Magnotta is accused of killing Lin, an exchange student in Montreal, and of posting a video on the Internet of the stabbing death, and of himself defiling the body and possibly eating parts of it.
Lin's hands and feet were mailed to the offices of political parties in Ottawa and schools in Vancouver. His torso was found stuffed into a suitcase in a pile of garbage behind Magnotta's Montreal apartment, and his head was later discovered in a nearby park.
Magnotta has pleaded not guilty to several charges, including first-degree murder, indignities to a body, harassing public officials and publishing obscene materials.
Magnotta sat in a glass box on Tuesday, the second day of the hearings. He wore a white T-shirt and purple pants and faced the front of the room, closing his eyes occasionally.
Lin's family flew to Montreal from China for the hearing and his father, Diran Lin, sat silently in the back row of the courtroom.
They are in Canada "to honor their son," the Montreal Gazette said.

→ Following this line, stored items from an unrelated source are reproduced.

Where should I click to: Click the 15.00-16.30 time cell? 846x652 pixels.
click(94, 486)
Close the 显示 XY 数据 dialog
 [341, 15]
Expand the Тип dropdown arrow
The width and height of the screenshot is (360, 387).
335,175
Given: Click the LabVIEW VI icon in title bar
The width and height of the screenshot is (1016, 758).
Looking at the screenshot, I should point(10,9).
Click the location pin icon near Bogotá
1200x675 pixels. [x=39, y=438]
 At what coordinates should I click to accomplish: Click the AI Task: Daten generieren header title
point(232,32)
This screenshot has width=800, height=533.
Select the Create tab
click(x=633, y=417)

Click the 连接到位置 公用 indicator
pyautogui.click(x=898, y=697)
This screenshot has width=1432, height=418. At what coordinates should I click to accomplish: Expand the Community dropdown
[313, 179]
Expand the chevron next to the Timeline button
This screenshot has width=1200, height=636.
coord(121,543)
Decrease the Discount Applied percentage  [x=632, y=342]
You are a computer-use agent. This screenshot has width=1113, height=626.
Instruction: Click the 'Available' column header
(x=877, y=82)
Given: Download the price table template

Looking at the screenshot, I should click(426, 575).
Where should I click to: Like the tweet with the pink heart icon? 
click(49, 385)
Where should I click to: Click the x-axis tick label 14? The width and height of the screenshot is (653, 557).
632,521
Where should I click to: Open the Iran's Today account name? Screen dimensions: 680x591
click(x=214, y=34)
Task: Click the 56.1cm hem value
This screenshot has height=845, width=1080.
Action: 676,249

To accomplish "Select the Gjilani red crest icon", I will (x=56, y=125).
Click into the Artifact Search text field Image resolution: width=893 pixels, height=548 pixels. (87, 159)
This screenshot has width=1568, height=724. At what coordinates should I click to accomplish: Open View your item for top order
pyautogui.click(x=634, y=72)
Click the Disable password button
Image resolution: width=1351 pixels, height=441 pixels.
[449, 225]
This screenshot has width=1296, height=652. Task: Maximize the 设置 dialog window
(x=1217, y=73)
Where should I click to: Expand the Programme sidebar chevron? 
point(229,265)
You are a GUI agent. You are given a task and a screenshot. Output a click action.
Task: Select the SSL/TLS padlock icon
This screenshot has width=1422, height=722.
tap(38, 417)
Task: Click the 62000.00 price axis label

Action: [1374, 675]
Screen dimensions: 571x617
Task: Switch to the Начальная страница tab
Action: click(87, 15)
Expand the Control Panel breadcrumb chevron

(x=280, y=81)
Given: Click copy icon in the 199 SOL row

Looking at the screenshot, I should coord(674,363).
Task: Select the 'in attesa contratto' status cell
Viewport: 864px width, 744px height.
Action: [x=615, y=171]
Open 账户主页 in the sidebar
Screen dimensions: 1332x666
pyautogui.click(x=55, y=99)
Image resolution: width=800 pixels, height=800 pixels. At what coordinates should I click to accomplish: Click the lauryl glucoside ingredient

Lawyers representing a group of media has argued against the exclusion, saying publication bans on preliminary trials are adequate enough to ensure fairness, The Canadian Press said.
The courtroom was packed with press and onlookers as the trial began on Monday, with reporters from across Canada and overseas attending. Journalists began lining up at 6:30 am to ensure a place inside, the Gazette said.